Arizona’s first dedicated bioscience venture fund launches

February 5, 2008

By hammersmith

Translational Accelerator, LLC
media release

Leading Phoenix-area bioscience and investment professionals today announced the formation of the Translational Accelerator, LLC (TRAC), a private, Arizona-based $20 million bioscience venture capital group. TRAC becomes Arizona’s first venture fund established to target early-stage bioscience companies. TRAC investments will only support firms located in Arizona or those planning to move to the state.

The establishment of TRAC begins to address one of Arizona’s most pressing needs in its quest to build a thriving bioscience sector: the need to attract venture capital.

“Funds such as TRAC are essential to a successful bioscience region,” said Walt Plosila, Ph.D., vice president of the Battelle Technology Partnership Practice and principle author of Battelle’s 2002 report, Arizona’s Bioscience Roadmap. “Having early-stage venture capital available in Arizona can speed the commercialization of research discoveries into local firms and jobs rather than being developed elsewhere.”

━━━━

- PARTS OF THE EXERCISE -
a) Answer these about the release:
(i) How large is the TRAC fund?
(ii) What is the title of Battelle's 2002 report?
(iii) Which firms will TRAC investments support?
b) Please revise everything in the release from "Arizona’s first dedicated" down to "attract venture capital.", changing "private" to "privately held".
The data here come from a separate source.

━━━━

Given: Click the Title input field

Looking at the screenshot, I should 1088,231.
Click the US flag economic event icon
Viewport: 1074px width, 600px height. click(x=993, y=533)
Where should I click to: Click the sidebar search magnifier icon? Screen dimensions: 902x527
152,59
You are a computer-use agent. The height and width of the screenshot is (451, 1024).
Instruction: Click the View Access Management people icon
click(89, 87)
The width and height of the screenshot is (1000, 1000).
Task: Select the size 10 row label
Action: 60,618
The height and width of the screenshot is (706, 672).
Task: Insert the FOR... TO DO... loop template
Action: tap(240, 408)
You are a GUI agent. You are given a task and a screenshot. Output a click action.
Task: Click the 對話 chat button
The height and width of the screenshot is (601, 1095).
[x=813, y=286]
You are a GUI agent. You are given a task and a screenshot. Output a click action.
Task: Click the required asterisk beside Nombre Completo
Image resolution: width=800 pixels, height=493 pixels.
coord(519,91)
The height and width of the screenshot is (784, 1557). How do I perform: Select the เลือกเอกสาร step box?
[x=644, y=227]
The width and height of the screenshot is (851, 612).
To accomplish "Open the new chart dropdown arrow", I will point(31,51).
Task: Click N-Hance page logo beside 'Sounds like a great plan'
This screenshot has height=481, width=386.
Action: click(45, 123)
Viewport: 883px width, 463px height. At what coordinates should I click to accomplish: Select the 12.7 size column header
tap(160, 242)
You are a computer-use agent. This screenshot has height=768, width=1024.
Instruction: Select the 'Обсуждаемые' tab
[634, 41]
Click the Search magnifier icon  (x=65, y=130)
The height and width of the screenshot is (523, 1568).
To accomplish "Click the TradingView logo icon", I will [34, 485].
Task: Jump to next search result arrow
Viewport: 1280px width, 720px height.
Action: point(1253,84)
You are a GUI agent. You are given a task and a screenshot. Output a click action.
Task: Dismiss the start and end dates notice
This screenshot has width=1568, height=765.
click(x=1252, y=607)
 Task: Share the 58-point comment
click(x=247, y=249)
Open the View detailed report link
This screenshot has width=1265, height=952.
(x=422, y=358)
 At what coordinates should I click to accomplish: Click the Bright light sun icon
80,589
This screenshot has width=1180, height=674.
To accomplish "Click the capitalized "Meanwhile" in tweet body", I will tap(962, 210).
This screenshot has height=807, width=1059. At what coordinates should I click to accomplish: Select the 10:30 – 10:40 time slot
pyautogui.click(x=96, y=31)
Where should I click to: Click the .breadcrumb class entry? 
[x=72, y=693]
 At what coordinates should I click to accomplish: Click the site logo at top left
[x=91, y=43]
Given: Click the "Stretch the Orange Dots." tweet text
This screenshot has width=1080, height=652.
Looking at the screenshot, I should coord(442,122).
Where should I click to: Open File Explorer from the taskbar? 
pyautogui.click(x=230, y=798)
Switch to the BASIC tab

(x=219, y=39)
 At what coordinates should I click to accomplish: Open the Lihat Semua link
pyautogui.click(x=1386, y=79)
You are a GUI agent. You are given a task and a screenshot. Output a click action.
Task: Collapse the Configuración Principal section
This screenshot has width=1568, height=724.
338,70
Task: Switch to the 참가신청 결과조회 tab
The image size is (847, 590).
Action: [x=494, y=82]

━━━━

- OUTPUTS FOR THE TASKS -
a)
(i) $20 million
(ii) Arizona's Bioscience Roadmap
(iii) Firms located in Arizona or those planning to move to the state

b)
Arizona’s first dedicated bioscience venture fund launches

February 5, 2008

By hammersmith

Translational Accelerator, LLC
media release

Leading Phoenix-area bioscience and investment professionals today announced the formation of the Translational Accelerator, LLC (TRAC), a privately held, Arizona-based $20 million bioscience venture capital group. TRAC becomes Arizona’s first venture fund established to target early-stage bioscience companies. TRAC investments will only support firms located in Arizona or those planning to move to the state.

The establishment of TRAC begins to address one of Arizona’s most pressing needs in its quest to build a thriving bioscience sector: the need to attract venture capital.